Sunday, February 21, 2010

Chimichurri Portobello Steak Sandwhich

If your a vegetarian or vegan craving a steak sandwich or looking for something meaty but trying to cut back on your red meat, this is a really satisfying and flavorful recipe. The lemony garlic chimichurri* sauce pairs very well with asparagus and a chilled glass of pinot blanc!

*Chimichurri is a green sauce that originated in Argentina and is commonly used as a marinade for grilled meat.



Recipe adapted from "Once Upon a Plate"
  • 2 large portobello mushrooms
  • 2 thick slices crusty bread
  • 1 cup Italian parsley, finely chopped
  • 3 cloves garlic, minced
  • 1 tsp sea salt
  • 1/2 tsp freshly ground pepper
  • 1/8 teaspoon chili pepper flakes (increase if you like more heat)
  • 1 tsp dried oregano
  • 2 tbsp shallots or red onion, minced
  • 1/4 cup olive oil
  • 3 tbsp sherry wine vinegar, or red wine vinegar
  • 2 tbsp water
  • 1/4 cup lemon juice
  1. Preheat oven to 400°.
  2. To make the chimichurri sauce combine all ingredients from parsley through to lemon juice into a food processor and pulse until well chopped, but not pureed.

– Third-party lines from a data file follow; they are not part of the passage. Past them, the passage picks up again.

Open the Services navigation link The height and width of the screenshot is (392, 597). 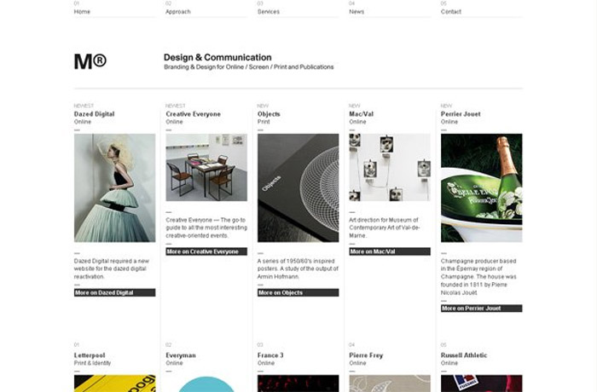coord(269,12)
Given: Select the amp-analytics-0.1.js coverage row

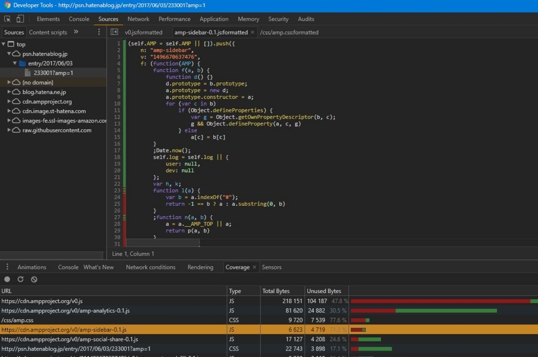Looking at the screenshot, I should (66, 311).
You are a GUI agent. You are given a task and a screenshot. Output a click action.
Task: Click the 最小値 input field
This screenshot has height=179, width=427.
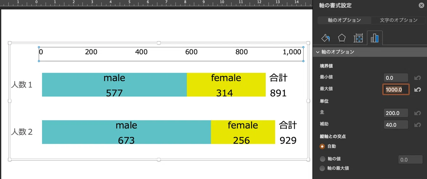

Add more water if you feel your sauce is too thick.
  3. Wash and dry portobello mushrooms and place gill side up in a a baking dish. Pour 3/4 of the chimichurri sauce over top of portobellos and cover with tin foil. Bake for 20 minutes.
  4. Meanwhile, prepare you bread by brushing with olive oil and rubbing with a fresh garlic clove. Lightly sprinkle with salt and pepper. Place on baking sheet.
  5. Remove tin foil and raise temperature on oven to broil. Move mushrooms to lower rack and place bread on top rack. Toast your bread until browned then flip bread and toast on other side. You may choose to brown your mushrooms under the broiler once you have removed the bread.
  6. Slice portobellos and serve on bread with the remaining chimichurri sauce spooned over top.

1 comment:

  1. I made chimichurri for the first time tonight, using your recipe. We all loved it! Very bold and flavorful, and something different from our usual sauces. I baked/grilled several bell peppers cut into strips and a loaf of kalamata olive ciabatta. Chopped several cloves of garlic and put them on the bread instead of just rubbing it with the garlic. The bruschetta were great with the chimichurri sauce. Also served the rest of the sauce over your basic vegetarian vegetable and baked tofu stir fry over brown rice. Thanks for the recipe!